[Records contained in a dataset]
%%

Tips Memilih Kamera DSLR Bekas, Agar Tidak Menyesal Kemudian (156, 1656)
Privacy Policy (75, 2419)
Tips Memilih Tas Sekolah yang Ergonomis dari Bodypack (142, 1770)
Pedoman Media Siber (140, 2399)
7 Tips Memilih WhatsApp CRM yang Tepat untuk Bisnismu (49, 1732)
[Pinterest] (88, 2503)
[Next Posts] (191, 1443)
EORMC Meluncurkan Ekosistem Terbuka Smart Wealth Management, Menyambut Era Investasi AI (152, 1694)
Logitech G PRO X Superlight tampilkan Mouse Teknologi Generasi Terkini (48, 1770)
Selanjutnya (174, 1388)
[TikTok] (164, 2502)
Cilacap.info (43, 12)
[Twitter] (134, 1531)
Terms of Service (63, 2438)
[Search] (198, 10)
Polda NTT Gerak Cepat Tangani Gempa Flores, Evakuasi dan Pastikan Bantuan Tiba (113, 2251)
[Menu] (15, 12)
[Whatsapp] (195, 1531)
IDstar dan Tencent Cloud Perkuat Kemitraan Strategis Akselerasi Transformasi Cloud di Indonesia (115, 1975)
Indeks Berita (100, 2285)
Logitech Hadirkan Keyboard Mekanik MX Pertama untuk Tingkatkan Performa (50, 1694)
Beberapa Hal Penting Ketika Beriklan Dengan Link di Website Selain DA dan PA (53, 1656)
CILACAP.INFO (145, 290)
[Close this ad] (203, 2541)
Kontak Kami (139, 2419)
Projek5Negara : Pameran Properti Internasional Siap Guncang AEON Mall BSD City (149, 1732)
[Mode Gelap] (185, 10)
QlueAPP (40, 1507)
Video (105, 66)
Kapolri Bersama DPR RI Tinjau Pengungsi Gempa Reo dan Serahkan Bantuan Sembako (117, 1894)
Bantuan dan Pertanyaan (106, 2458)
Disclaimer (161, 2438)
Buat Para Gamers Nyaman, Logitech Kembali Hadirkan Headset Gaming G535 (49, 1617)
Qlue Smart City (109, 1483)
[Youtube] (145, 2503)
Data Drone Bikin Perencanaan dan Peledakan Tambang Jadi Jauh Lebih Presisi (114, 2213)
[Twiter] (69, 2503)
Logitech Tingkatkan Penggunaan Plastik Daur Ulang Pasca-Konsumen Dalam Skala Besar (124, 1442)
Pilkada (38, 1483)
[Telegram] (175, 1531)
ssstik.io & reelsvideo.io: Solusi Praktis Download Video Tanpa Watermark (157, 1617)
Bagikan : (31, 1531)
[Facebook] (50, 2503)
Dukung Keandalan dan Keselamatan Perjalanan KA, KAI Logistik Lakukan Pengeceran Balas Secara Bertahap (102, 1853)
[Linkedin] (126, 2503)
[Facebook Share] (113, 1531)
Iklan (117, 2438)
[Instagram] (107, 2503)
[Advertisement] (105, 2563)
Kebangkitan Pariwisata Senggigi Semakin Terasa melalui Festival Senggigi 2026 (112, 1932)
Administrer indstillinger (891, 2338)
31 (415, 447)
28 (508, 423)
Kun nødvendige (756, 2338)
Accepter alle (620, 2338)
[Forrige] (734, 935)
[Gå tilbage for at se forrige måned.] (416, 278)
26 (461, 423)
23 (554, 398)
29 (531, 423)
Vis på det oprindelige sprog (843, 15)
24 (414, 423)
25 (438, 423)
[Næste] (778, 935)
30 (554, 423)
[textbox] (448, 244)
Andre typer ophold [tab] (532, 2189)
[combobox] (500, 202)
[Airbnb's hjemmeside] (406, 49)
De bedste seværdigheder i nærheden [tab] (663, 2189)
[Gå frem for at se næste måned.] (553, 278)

%%

* Work order: Would you print exactly, and only, the lines of the data above from the line with "Kebangkitan Pariwisata Senggigi" through the line with "Vis på det oprindelige sprog (843, 15)", inclusive?

* Response for this exercise:
Kebangkitan Pariwisata Senggigi Semakin Terasa melalui Festival Senggigi 2026 (112, 1932)
Administrer indstillinger (891, 2338)
31 (415, 447)
28 (508, 423)
Kun nødvendige (756, 2338)
Accepter alle (620, 2338)
[Forrige] (734, 935)
[Gå tilbage for at se forrige måned.] (416, 278)
26 (461, 423)
23 (554, 398)
29 (531, 423)
Vis på det oprindelige sprog (843, 15)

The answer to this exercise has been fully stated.